Ductility vs Malleability
Ductility and Malleability are two physical properties of metals. These two terms are often used in the Chemistry of metals and substances. Both these properties show some difference between them.
Ductility is the property of a metal that is capable of being hammered out thin. Such metals that are capable of being hammered out thin are called as ductile metals. Such metals are also capable of being drawn out into wire or threads. Gold can be cited as an example of ductile metals.
In short it can be said that ductility consists in the property of undergoing change of form without breaking. It is the quality of being molded or shaped like plastic.

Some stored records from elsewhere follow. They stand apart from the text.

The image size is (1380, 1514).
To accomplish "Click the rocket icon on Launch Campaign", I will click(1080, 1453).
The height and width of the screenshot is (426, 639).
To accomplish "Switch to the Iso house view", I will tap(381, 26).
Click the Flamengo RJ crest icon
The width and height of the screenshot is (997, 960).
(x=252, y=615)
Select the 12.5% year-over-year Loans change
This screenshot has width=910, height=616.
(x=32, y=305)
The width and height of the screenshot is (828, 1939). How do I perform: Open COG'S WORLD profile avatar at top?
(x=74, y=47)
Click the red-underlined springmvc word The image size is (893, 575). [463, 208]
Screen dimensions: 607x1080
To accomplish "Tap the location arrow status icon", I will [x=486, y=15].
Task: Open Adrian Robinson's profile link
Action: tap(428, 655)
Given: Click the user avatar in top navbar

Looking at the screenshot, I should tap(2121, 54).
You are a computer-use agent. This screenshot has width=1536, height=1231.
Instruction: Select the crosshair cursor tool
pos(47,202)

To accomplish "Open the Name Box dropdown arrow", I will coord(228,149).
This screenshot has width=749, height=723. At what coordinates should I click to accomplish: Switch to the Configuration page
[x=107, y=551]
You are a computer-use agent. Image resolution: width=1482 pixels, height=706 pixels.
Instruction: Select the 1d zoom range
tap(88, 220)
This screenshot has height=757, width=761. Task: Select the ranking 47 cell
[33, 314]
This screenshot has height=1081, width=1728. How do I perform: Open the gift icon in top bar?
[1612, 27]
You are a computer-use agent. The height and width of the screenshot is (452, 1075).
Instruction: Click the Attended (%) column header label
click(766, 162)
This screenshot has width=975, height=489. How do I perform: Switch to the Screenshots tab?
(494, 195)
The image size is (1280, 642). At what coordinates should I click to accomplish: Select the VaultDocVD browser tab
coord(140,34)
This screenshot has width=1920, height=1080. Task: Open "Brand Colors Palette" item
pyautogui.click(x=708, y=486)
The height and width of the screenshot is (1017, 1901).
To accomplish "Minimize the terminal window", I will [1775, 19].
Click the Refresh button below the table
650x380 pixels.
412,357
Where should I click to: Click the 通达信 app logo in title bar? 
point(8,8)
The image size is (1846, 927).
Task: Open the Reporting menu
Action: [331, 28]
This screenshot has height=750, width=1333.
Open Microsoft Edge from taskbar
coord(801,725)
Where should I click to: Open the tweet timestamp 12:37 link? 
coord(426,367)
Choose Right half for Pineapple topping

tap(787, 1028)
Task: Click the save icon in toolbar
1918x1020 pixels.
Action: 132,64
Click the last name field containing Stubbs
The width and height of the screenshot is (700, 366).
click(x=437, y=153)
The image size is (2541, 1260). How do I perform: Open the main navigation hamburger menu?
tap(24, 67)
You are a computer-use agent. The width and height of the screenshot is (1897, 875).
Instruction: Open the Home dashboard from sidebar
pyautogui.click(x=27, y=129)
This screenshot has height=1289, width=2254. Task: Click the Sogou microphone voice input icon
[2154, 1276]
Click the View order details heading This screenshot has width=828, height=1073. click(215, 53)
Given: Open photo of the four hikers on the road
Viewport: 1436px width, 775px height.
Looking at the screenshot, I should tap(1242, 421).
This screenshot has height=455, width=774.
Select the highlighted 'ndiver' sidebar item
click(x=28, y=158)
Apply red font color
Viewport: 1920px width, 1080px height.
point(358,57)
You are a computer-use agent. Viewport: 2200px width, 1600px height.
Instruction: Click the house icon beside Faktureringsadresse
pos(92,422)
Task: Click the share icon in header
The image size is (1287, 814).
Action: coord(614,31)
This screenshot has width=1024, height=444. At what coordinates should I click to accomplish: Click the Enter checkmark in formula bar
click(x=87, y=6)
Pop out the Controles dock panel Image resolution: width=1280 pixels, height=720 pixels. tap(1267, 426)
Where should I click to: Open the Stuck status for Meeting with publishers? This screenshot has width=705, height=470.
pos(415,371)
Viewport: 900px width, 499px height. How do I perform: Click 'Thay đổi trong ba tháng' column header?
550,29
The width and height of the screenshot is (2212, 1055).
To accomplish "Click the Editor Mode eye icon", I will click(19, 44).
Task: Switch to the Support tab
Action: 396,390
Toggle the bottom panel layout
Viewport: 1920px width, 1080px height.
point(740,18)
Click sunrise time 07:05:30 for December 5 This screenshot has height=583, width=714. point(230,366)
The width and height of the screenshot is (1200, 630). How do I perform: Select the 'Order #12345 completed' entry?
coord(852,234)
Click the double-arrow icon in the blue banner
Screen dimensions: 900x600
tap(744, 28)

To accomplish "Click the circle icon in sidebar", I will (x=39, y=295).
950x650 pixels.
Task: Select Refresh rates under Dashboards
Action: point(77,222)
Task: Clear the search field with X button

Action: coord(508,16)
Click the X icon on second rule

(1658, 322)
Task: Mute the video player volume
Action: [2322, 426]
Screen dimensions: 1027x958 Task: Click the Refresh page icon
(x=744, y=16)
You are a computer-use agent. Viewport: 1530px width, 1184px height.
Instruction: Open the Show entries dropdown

The words ‘ductilely’ and ‘ductile’ are used as adverb and adjective respectively.
On the other hand the property of malleability is the quality of being extended or shaped by pressure from rollers. This is the main difference between the two words ductility and malleability. It is interesting to note that the word ‘malleability’ is used in the sense of ‘adaptable’ or ‘tractable’.
As far as vocabulary is concerned it is interesting to know that the word ‘malleable’ is synonymous with the words such as impressionable, flexible, pliable and moldable and antonymous with words such as refractory and intractable. The word ‘malleability’ is used in other forms like ‘malleably’ as an adverb and ‘malleable’ as an adjective.
The word ‘malleable’ is said to have originated from the Latin word ‘malleare’ which means ‘to beat with hammer’. On the other hand the word ‘ductile’ is said to have originated form the Latin word ‘ductilis’ which means ‘that may be led or drawn’. Some lexicographers are of the opinion that there is not much of a difference between the two words malleability and ductility for that matter.